Sun-Dried Tomatoes: Use sun-dried tomatoes packed in oil and drain before using. There's no need to remove all oil off the sun-dried tomatoes. Some residual oil helps flavor the sauce.
Cheese: You can use Parmesan cheese or similar (such as Asiago or Pecorino Romano). For a vegan option, use a grated Parmesan cheese substitute.
Broiler position: Electric ovens usually have the broiler element at the top. Positioning the rack in the upper-third allows the pan to be close enough (but not too close). Gas ovens usually have a broiler drawer at the bottom.

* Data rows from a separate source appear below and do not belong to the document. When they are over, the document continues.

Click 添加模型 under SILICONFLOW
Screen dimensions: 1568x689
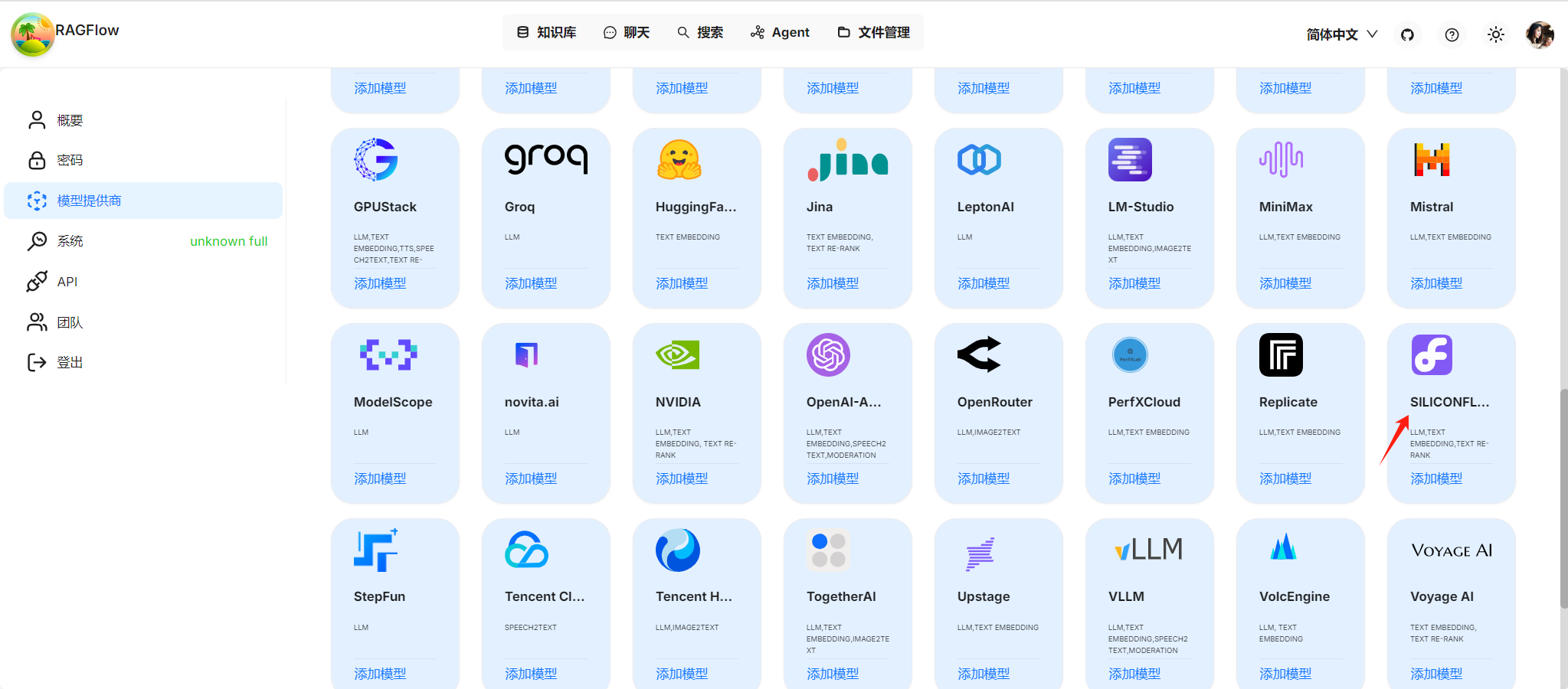[1436, 477]
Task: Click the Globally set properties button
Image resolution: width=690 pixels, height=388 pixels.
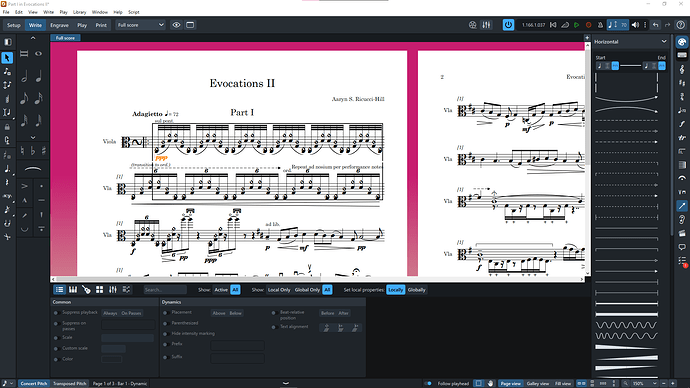Action: coord(416,290)
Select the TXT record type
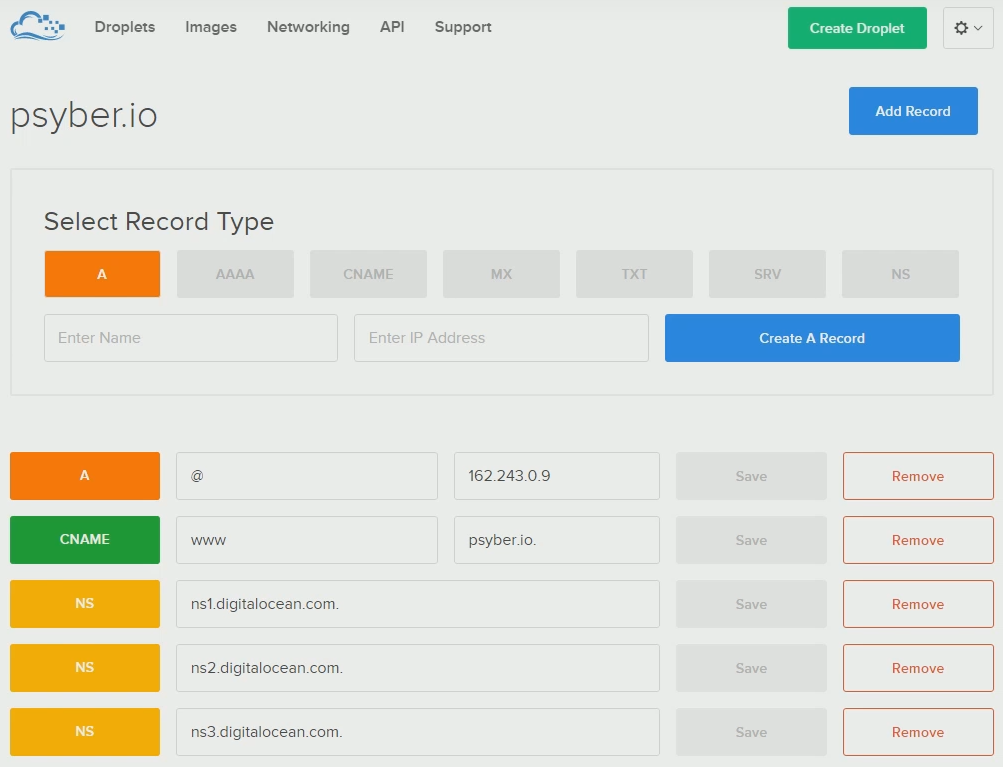 coord(634,274)
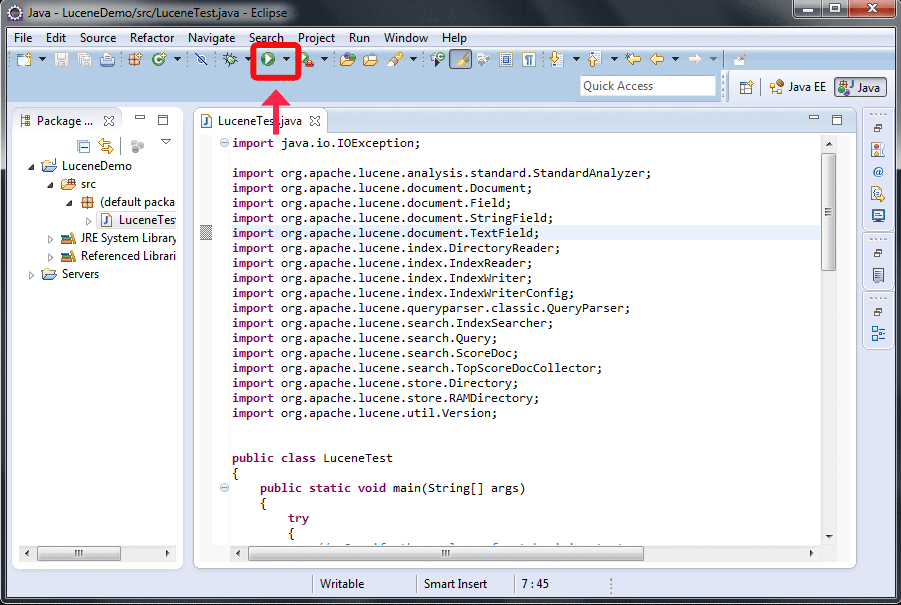901x605 pixels.
Task: Enable Link with Editor in Package Explorer
Action: [105, 146]
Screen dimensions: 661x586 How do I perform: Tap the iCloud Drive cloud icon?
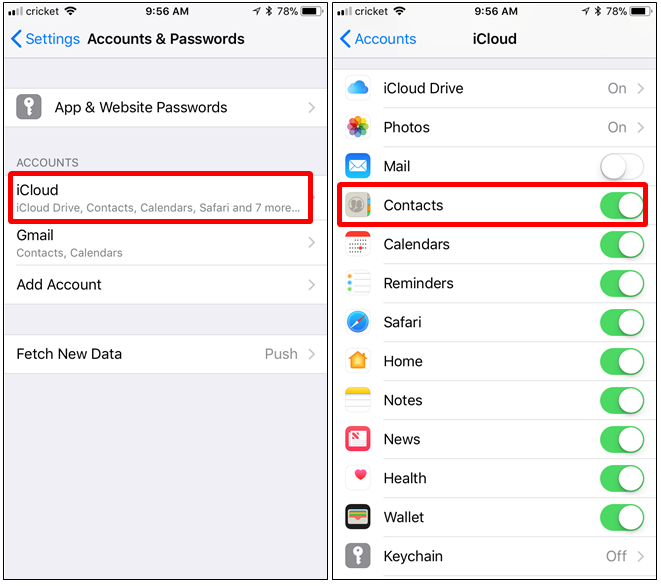coord(358,88)
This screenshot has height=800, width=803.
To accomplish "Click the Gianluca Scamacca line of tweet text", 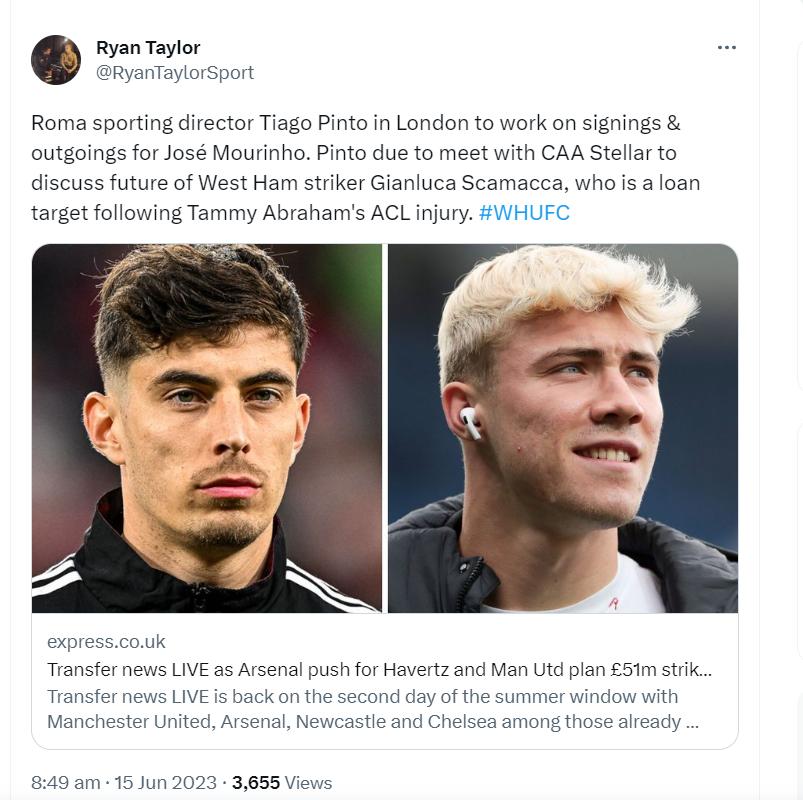I will (365, 183).
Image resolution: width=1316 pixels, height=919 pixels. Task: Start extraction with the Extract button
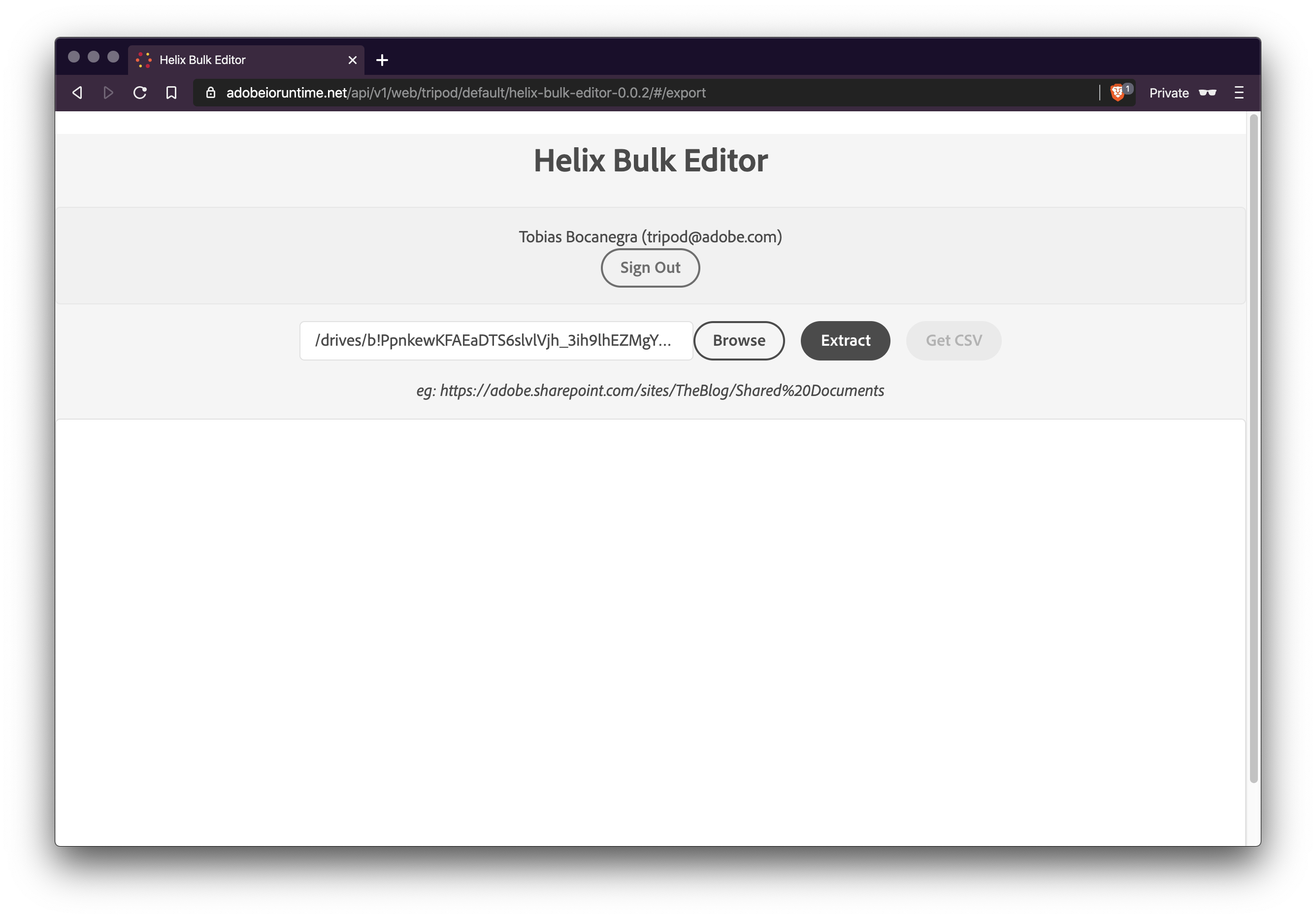click(845, 340)
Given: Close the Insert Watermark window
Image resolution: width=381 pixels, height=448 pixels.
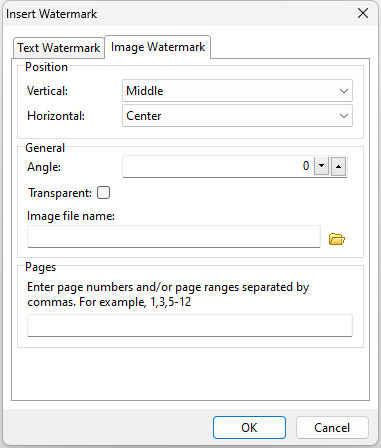Looking at the screenshot, I should pyautogui.click(x=363, y=13).
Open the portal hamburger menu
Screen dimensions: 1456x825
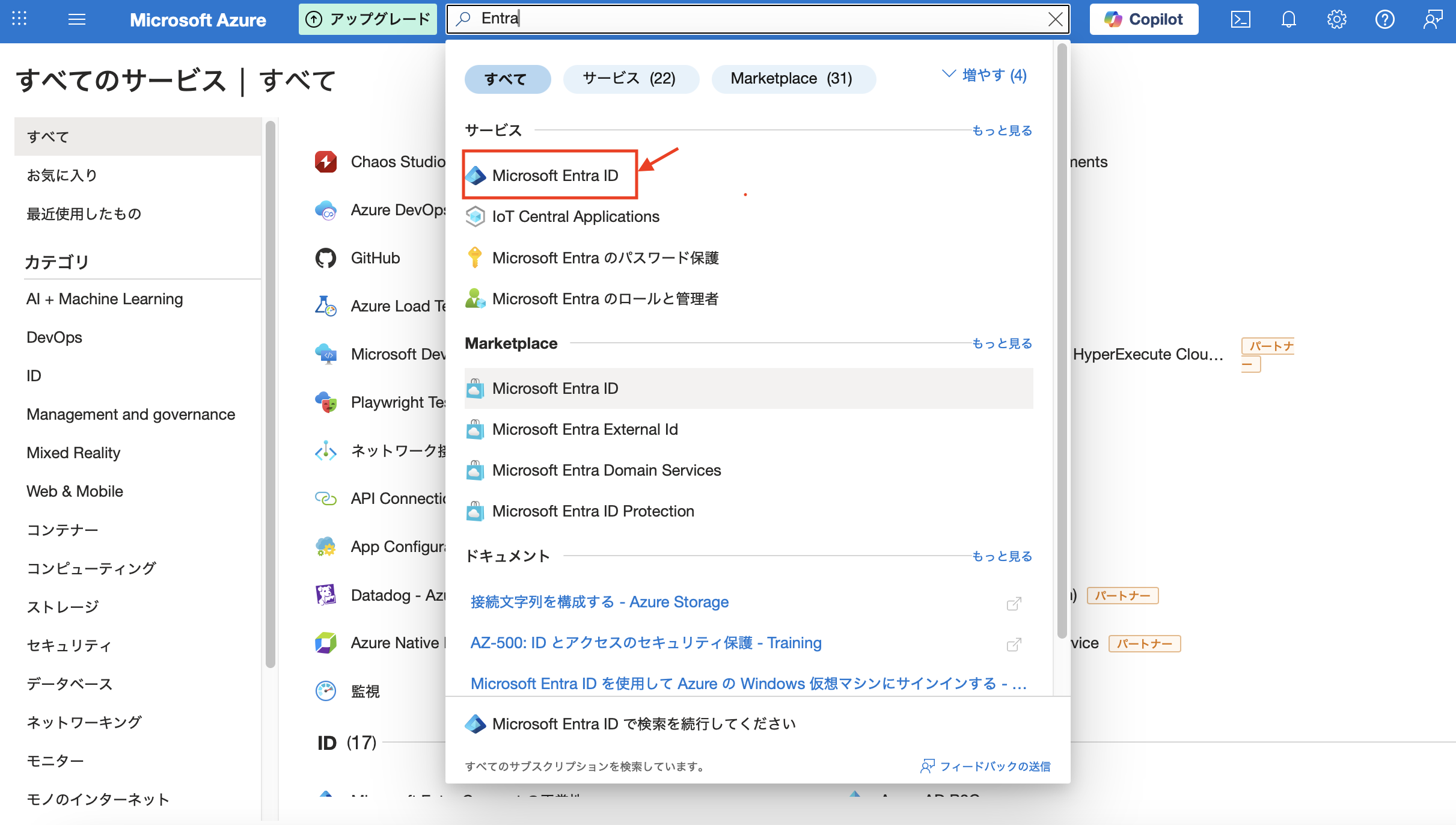click(77, 20)
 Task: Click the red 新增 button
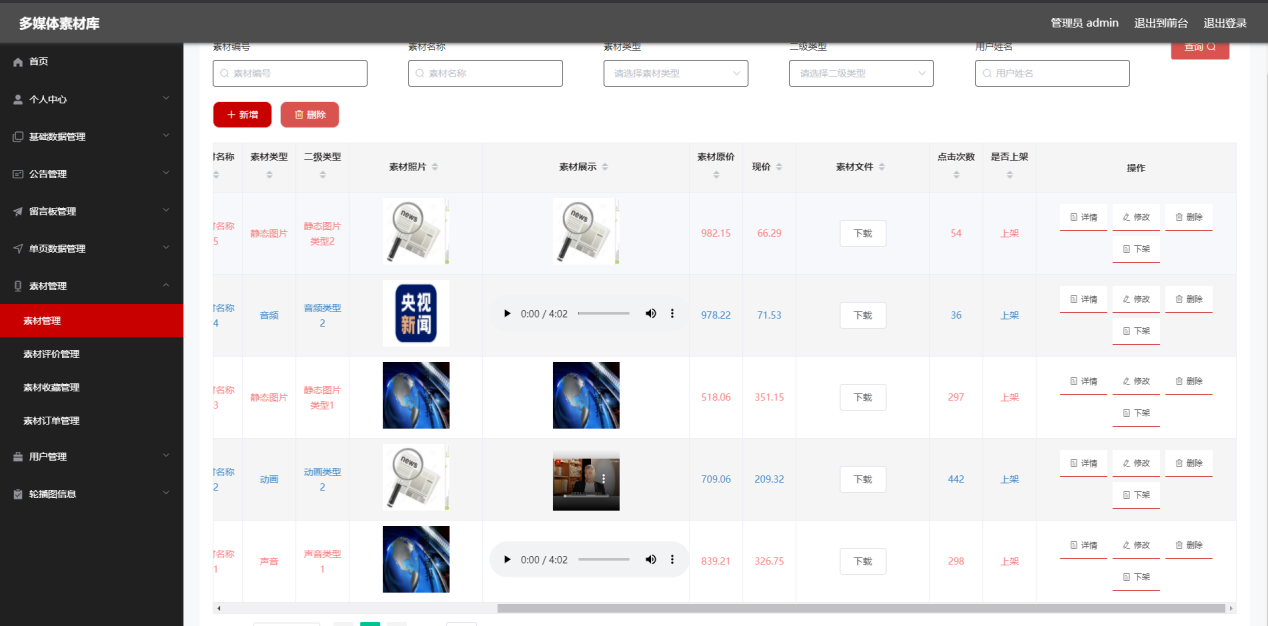point(242,114)
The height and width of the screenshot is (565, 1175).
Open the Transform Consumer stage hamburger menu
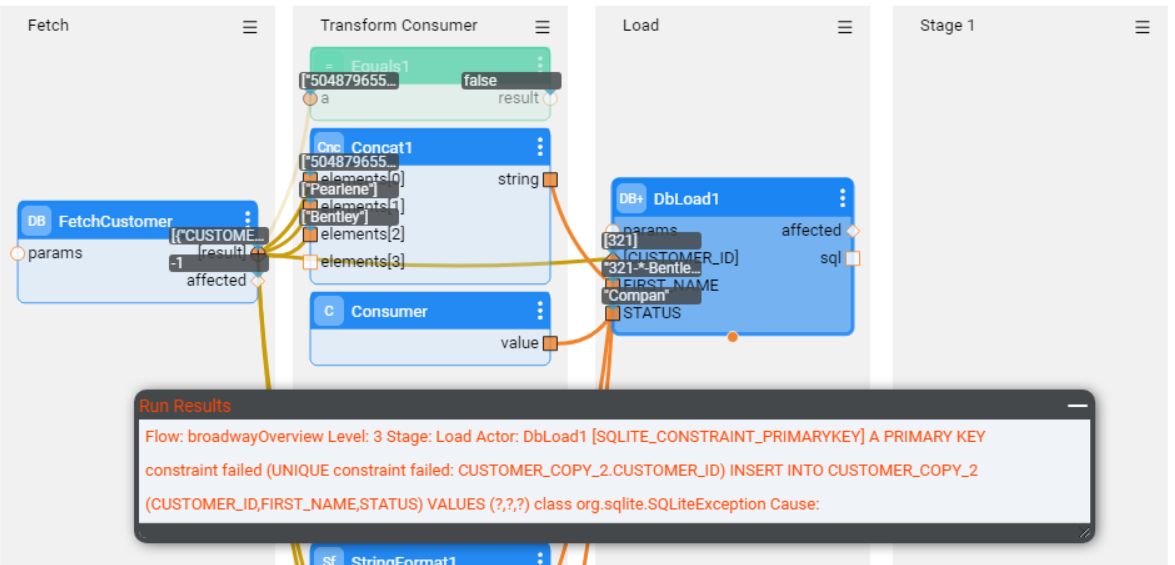click(x=542, y=27)
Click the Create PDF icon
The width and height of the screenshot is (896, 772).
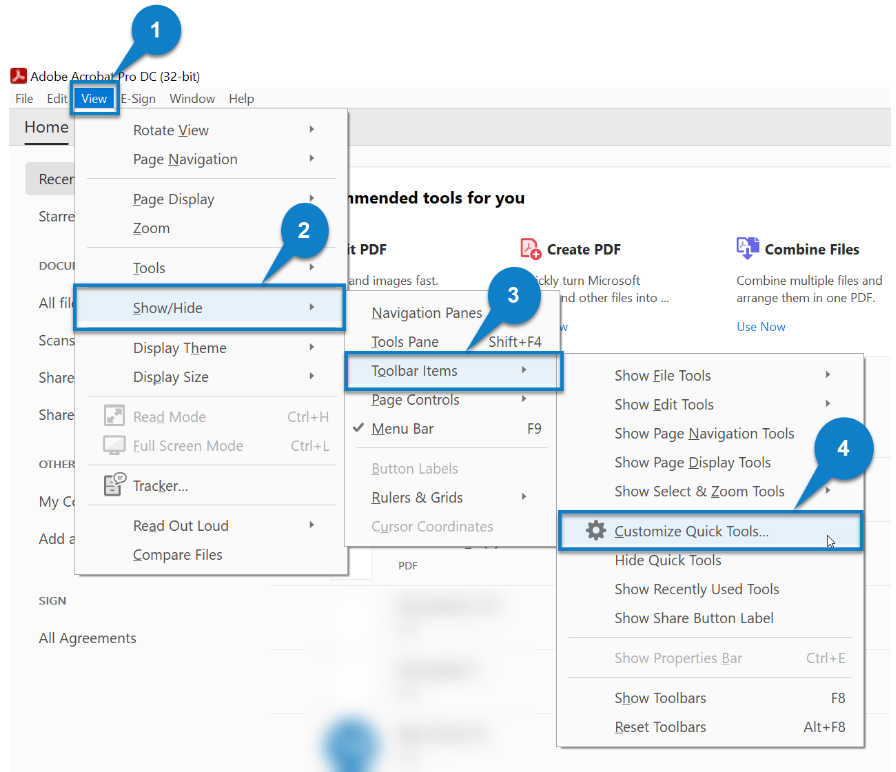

In this case, you'd be putting the baking sheet of veggies in the drawer—not the upper-third of the main oven.
Pasta water: If you forgot to reserve the pasta water before draining the water, all is not lost! Substitute hot or warm water instead. You may also need to add a bit more salt to compensate.
Storage tips: Refrigerate for 3 to 4 days. Leftovers are best with a bit more salt and cheese, to taste.